Kein Blickkontakt zu neuem Mann

In weiterer Folge ging sie eine neue Beziehung mit ihrem heutigen Mann ein, wurde schwanger, bis ein Nachbar im Keller Installationen durchführte und dabei die Leichen fand. Die Flucht dauerte nur kurz, in Udine wurde Estibaliz C. verhaftet. Der Mann von C. machte übrigens von seinem Entschlagungsrecht Gebrauch, wobei er während der paar Augenblicke, die er auf dem Zeugenstuhl verbrachte, keinen Blickkontakt mit seiner Frau aufnahm.

Der inzwischen zehn Monate alte Sohn von C. lebt mittlerweile in Spanien bei den Großeltern. Vor Gericht sagte die Angeklagte, dass sie darüber sehr glücklich sei, wenngleich ihre eigene Kindheit dort sehr problematisch war. Ihr Vater habe sich grundlegend geändert und sei nun der „beste Großvater“, den sie sich vorstellen könne.
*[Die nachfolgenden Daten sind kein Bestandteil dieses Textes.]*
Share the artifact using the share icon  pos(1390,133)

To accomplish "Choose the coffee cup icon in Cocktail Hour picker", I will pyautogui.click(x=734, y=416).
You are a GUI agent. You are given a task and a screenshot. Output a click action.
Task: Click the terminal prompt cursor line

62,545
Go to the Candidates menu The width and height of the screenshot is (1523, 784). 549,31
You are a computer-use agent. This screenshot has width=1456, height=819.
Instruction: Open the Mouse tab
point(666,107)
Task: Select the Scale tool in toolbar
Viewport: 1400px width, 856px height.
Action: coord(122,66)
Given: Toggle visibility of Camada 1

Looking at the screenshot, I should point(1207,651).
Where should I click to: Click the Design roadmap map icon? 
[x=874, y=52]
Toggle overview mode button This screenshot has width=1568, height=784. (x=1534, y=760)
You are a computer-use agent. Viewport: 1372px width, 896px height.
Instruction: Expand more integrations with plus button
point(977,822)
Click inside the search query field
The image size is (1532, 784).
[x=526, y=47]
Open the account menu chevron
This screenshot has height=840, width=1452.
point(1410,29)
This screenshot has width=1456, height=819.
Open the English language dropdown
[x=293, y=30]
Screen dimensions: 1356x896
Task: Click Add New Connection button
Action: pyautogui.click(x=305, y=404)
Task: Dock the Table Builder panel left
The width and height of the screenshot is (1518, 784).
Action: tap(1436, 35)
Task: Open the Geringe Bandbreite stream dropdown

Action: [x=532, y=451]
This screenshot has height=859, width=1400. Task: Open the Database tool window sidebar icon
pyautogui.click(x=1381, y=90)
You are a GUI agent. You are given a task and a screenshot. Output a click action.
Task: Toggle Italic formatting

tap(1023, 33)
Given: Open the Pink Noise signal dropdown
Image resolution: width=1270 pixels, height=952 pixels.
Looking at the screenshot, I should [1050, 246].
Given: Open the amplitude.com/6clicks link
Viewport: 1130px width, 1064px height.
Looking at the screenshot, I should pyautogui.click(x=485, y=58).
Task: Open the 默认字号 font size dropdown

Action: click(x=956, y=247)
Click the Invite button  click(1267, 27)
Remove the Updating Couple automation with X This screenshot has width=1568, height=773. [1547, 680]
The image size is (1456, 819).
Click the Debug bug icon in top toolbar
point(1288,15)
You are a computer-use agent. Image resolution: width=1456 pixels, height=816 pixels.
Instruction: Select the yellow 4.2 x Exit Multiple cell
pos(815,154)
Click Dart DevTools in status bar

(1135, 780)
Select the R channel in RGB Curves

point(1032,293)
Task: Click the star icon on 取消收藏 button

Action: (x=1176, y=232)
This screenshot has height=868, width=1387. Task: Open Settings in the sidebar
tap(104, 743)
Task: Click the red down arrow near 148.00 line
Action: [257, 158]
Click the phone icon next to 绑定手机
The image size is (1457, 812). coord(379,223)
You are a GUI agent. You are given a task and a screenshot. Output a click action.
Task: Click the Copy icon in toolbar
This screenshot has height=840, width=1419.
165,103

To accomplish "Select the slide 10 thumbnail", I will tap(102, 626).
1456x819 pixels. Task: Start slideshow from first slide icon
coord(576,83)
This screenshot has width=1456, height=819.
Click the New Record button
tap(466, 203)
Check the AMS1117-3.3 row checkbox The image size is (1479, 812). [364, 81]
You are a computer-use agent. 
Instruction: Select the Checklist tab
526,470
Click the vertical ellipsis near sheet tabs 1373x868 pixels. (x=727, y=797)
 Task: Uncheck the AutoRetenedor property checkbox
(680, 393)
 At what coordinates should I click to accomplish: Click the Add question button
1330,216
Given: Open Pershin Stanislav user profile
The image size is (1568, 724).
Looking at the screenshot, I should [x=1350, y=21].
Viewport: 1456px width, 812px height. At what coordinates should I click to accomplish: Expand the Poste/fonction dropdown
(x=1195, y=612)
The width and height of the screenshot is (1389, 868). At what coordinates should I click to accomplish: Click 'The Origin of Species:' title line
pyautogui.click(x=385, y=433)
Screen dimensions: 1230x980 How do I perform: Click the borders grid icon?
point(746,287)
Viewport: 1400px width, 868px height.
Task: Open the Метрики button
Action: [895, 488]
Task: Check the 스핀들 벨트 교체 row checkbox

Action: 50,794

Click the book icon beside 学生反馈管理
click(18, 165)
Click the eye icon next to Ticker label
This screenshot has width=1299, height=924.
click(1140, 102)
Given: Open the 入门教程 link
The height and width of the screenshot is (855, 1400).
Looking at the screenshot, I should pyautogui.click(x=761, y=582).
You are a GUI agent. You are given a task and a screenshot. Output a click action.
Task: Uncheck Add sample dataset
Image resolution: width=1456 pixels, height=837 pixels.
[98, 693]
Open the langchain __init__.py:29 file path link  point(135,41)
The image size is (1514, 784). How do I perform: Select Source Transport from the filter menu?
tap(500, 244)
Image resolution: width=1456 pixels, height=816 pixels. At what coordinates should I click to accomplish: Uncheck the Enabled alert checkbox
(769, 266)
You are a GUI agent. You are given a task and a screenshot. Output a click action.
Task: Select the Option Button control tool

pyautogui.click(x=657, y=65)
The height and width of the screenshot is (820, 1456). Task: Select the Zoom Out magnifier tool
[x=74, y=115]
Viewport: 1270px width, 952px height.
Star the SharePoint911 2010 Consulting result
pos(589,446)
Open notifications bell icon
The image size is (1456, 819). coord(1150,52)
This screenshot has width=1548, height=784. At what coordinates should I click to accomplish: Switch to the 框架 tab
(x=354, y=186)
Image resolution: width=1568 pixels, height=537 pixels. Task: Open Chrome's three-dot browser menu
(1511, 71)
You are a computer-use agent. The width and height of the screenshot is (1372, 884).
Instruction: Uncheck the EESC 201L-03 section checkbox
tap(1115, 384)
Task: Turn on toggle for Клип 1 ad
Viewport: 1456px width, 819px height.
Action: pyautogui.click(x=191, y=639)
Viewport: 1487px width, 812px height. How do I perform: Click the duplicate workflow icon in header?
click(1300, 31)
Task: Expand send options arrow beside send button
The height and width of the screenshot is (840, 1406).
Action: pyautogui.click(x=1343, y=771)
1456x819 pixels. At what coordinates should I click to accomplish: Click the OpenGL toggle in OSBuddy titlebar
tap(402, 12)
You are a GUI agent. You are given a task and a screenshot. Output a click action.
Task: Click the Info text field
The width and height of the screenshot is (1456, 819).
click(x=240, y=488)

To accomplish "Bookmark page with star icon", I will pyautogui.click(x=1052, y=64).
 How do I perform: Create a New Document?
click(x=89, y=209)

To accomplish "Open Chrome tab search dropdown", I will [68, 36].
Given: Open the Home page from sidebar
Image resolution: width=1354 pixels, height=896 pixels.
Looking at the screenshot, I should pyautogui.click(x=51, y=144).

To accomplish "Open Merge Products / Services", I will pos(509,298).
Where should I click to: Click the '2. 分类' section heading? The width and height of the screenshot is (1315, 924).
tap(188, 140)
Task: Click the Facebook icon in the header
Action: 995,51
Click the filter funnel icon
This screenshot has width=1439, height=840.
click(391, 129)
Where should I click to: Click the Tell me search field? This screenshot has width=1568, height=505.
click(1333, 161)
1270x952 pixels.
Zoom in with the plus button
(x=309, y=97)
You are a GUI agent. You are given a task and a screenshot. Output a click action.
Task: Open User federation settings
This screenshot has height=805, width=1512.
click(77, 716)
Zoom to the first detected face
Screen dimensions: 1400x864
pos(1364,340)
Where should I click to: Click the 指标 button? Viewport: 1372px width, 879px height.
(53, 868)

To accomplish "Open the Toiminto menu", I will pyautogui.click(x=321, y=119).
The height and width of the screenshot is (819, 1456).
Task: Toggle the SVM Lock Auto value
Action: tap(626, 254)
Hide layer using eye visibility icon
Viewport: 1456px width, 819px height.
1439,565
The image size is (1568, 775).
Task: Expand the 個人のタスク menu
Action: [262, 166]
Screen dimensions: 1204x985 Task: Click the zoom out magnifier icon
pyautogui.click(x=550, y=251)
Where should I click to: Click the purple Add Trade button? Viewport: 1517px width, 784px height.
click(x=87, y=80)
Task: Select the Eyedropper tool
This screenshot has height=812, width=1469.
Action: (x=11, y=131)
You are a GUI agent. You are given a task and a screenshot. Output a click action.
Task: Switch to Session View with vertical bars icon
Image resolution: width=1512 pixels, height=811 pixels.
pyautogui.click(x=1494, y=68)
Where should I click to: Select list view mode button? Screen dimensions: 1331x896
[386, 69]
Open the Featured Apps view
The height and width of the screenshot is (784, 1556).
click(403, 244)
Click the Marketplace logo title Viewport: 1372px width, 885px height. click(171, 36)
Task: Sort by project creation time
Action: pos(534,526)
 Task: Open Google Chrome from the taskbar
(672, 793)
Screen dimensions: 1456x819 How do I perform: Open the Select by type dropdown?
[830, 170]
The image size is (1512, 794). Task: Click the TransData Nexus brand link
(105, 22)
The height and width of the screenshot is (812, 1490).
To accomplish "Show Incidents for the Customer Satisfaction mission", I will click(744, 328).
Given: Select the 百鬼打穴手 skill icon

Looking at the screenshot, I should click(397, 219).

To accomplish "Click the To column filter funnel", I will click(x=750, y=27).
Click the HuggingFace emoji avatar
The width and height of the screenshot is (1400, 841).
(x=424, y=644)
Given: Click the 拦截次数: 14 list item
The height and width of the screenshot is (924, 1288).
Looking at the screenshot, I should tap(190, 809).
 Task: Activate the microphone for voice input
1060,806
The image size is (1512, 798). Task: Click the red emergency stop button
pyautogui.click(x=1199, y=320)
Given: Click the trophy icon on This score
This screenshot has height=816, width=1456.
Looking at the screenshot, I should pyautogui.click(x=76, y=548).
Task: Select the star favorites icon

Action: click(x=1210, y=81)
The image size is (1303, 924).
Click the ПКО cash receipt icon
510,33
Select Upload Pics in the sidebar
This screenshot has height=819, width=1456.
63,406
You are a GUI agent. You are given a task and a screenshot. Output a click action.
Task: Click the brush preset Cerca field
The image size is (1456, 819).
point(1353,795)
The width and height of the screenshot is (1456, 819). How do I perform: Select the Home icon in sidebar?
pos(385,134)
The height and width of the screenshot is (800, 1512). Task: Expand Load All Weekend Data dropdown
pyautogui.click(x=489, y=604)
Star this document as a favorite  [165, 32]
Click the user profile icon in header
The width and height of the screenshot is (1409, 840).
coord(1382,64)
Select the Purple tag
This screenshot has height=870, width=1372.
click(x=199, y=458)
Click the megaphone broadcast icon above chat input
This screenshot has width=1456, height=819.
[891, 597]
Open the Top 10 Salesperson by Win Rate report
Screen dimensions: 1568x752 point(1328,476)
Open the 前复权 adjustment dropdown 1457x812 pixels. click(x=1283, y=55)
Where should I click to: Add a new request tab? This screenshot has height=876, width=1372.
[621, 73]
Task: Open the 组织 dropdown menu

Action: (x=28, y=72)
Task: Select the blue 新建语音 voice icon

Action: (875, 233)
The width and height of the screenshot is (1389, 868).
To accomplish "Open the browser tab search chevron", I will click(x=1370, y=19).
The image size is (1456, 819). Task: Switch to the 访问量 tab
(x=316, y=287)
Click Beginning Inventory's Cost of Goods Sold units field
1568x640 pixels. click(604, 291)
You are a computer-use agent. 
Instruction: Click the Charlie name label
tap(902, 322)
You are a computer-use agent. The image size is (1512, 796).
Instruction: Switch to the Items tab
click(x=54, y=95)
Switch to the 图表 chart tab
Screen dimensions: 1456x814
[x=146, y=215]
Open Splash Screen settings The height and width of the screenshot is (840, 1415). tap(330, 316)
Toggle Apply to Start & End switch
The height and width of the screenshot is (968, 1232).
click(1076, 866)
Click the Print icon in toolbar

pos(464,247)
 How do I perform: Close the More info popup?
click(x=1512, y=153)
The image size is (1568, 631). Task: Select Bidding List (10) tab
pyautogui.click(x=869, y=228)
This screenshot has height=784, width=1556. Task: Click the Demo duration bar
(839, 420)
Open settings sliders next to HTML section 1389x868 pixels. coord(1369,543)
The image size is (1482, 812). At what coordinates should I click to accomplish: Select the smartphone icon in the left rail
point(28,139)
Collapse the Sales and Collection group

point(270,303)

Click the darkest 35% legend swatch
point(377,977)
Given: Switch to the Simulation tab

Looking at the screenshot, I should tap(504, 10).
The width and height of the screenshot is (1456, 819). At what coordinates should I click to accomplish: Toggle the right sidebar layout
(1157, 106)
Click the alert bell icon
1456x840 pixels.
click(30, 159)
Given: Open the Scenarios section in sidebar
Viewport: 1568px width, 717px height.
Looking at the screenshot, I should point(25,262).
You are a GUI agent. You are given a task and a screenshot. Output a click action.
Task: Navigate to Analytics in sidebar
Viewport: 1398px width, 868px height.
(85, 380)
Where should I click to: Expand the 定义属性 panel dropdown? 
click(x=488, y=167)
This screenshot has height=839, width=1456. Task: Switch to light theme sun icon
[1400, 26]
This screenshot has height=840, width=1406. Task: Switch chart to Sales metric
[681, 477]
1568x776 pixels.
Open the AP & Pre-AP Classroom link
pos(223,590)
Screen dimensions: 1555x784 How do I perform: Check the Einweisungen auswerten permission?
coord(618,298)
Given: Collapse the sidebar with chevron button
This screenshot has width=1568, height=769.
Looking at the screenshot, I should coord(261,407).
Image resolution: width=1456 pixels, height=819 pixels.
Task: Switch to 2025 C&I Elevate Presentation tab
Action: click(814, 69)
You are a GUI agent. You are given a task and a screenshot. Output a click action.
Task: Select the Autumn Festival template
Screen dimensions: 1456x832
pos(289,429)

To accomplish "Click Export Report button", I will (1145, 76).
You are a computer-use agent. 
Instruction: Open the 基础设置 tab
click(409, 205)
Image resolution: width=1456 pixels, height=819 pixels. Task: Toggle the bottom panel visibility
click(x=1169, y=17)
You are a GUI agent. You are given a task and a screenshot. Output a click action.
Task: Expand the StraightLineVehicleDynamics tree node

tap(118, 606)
Psychiaterin zweifelt an Therapieerfolg

Wann und ob C. jemals ihr Kind in Freiheit sehen wird, kann derzeit niemand sagen. Die Prognose von Kastner war jedenfalls düster: Sie bezifferte die statistische Wahrscheinlichkeit, dass die 34-Jährige in den nächsten zehn Jahren neuerlich eine Straftat mit schweren Folgen begehen wird, mit 31 Prozent. Dabei handle es sich um eine „individuelle Prognose, bezogen auf ihre konkrete Persönlichkeitsstruktur“. C. könne „von sich aus schlecht aus ihren Mustern heraus. Die Mechanismen sind vorhanden. Die werden sie fast zwingend wieder in solche Situationen führen“, sagte Kastner.

Ob bei der an sich therapiebedürftigen Frau therapeutische Maßnahmen überhaupt wirken, ließ die Gutachterin offen. Dafür sei die Bereitschaft erforderlich, sich einer Therapie zu stellen. Ob eine solche bei ihr überhaupt gegeben ist, erschien Kastner fraglich.

Mitleid nur mit sich selbst?

In der U-Haft habe die 34-Jährige zwar psychiatrische Hilfe in Anspruch genommen - aber nicht, um gegen ihre Persönlichkeitsstörung anzugehen, sondern „die Erinnerung an schieres Grauen“ zu bekämpfen. Die Bilder vom Zerteilen der Leichen hätten sich bei der Frau nämlich zu „Alpträumen“ entwickelt, so Kastner. C. selbst hatte beim Prozessauftakt auch mehrmals ausgesagt, wie furchtbar der Geruch beim Zerteilen der Leichen gewesen sei und dass sie diesen nie aus der Nase bekommen habe.

Man habe das Gefühl, dass sie sich selbst am meisten leid tut: Mit diesem Vorwurf wurde die Angeklagte sowohl von der Staatsanwältin als auch von einem Geschworenen konfrontiert. Sie nehme Beruhigungsmittel und wirke womöglich deshalb nach außen so, sagte C. als Rechtfertigung. Sie bedürfe der Mittel, „weil ich Angstzustände und Herzrasen habe. Es ist so, dass ich ständig mein Herz schlagen höre.“

Beim Prozessfinale sagte die 34-Jährige dann schließlich: „Ich kann nicht mehr sagen, als dass es mir leidtut, dass ich Holger und Manfred das Leben genommen habe.“ Das Urteil nach vier Prozesstagen: Lebenslange Haft und Einweisung in eine Anstalt für abnorme Rechtsbrecher.